The Democrats running are former state Treasurer Alexi Giannoulias, Alderman David Moore and City Clerk Anna Valencia, all from Chicago.
Valencia has dredged up losses in the state's college fund run by the treasurer's office in the late 2000s that Giannoulias ties to the recession. For his part, Giannoulias has pointed to recent conflict of interest questions about contracts involving Valencia's husband, which she denies.
The Republicans are state Rep. Dan Brady of Bloomington and John Milhiser of Springfield, a former federal prosecutor. The pair have debated each other's qualifications.
Sean Casten and Marie Newman are Democratic candidates in Illinois' 6th Congressional District.
Congressional dog fights
Another race to watch is the 6th Congressional District -- one of the few in the nation that pits two Democratic incumbents against each other. U.S. Rep. Sean Casten of Downers Grove has served the 6th since 2019; U.S. Rep. Marie Newman of La Grange represents the 3rd District but decided to run in the 6th after boundary lines were redrawn last year.
Casten and Newman are aligned on many issues important to Democrats, including abortion, LGBTQ rights and gun control -- they're both for all three.
But Newman has taken swipes in ads at Casten for voting for George H.W. Bush in 1992 when Casten was 20.
Team Casten threw a bit of mud, too, highlighting that Newman, according to a lawsuit, is under investigation by the House Ethics Committee for promising a staff job to a possible 3rd District challenger in 2020 if he wouldn't run. Newman has denied any improprieties.

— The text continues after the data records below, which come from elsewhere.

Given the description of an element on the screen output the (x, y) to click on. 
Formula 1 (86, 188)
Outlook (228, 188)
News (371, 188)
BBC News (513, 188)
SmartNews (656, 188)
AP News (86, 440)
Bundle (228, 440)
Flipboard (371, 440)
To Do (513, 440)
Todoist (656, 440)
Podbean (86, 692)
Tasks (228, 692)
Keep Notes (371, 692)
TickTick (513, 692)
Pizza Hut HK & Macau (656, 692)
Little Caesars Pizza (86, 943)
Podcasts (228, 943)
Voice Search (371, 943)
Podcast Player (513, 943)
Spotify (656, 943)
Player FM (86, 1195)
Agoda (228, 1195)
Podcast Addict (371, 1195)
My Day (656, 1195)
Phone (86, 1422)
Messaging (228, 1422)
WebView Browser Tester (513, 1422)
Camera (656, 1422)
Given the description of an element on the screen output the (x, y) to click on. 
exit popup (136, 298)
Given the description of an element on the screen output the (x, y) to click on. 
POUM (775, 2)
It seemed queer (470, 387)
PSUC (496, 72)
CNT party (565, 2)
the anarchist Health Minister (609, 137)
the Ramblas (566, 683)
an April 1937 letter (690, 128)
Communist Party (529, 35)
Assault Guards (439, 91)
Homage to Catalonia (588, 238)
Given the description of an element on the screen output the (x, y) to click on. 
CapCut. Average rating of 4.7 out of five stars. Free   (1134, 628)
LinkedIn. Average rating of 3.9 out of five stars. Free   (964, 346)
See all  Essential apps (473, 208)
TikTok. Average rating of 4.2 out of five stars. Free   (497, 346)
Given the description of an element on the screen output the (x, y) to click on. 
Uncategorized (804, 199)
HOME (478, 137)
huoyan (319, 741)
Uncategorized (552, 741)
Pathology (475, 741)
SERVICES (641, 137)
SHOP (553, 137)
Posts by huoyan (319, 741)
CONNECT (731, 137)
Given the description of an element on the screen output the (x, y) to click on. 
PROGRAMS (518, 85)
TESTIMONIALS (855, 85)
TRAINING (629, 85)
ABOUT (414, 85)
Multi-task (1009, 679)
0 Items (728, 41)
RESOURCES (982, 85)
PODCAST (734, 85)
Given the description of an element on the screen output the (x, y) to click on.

But all politicking ceased immediately on June 13, when Casten's 17-year-old daughter, Gwen, was found dead in their home. Her death is under investigation, with officials saying they wanted to give the family time to grieve.
The Casten campaign pulled all advertising and Newman stopped ads comparing the two candidates.
Across the aisle in the 6th, six candidates are running for the Republican nomination: Niki Conforti of Glen Ellyn, Rob Cruz of Oak Lawn, Burr Ridge Mayor Gary Grasso, Scott Kaspar of Orland Park, Catherine A. O'Shea of Oak Lawn and Orland Park Mayor Keith Pekau.
The Republican primary in the 14th District has been boisterous, too, with many of the five candidates vying to prove their conservative chops.
Several have criticized the U.S. House committee investigating last year's deadly riot at the U.S. Capitol, including former radio host Mike Koolidge of Rochelle who called it "a waste of time."
Meanwhile, candidate James Marter of Oswego touted an endorsement from downstate U.S. Rep. Mary Miller, who apologized after quoting Adolf Hitler in a 2021 speech and voted against certifying Democrat Joe Biden as president. Marter has insisted Biden holds the Oval Office only through election fraud, which is untrue.
Contender Jack Lombardi of Manhattan trumpeted support from U.S. Rep. Paul Gosar, who has spoken at white nationalist conferences and also voted not to certify Biden's election. Lombardi also drew controversy in March after calling Ukrainian President Volodymyr Zelenskyy a "corrupt thug" in a tweet a few weeks after the Russian invasion. Lombardi blamed the tweet on a staffer he later fired.
The only woman in the race, Jaime Milton of Fox River Grove, initially enjoyed the backing of a conservative political group that insisted the U.S. was "a Christian nation" and called for strict limits on divorce, among other unusual stances. Milton distanced herself from the group after media inquiries.
Kendall County Board Chair Scott Gryder of Oswego is running, too.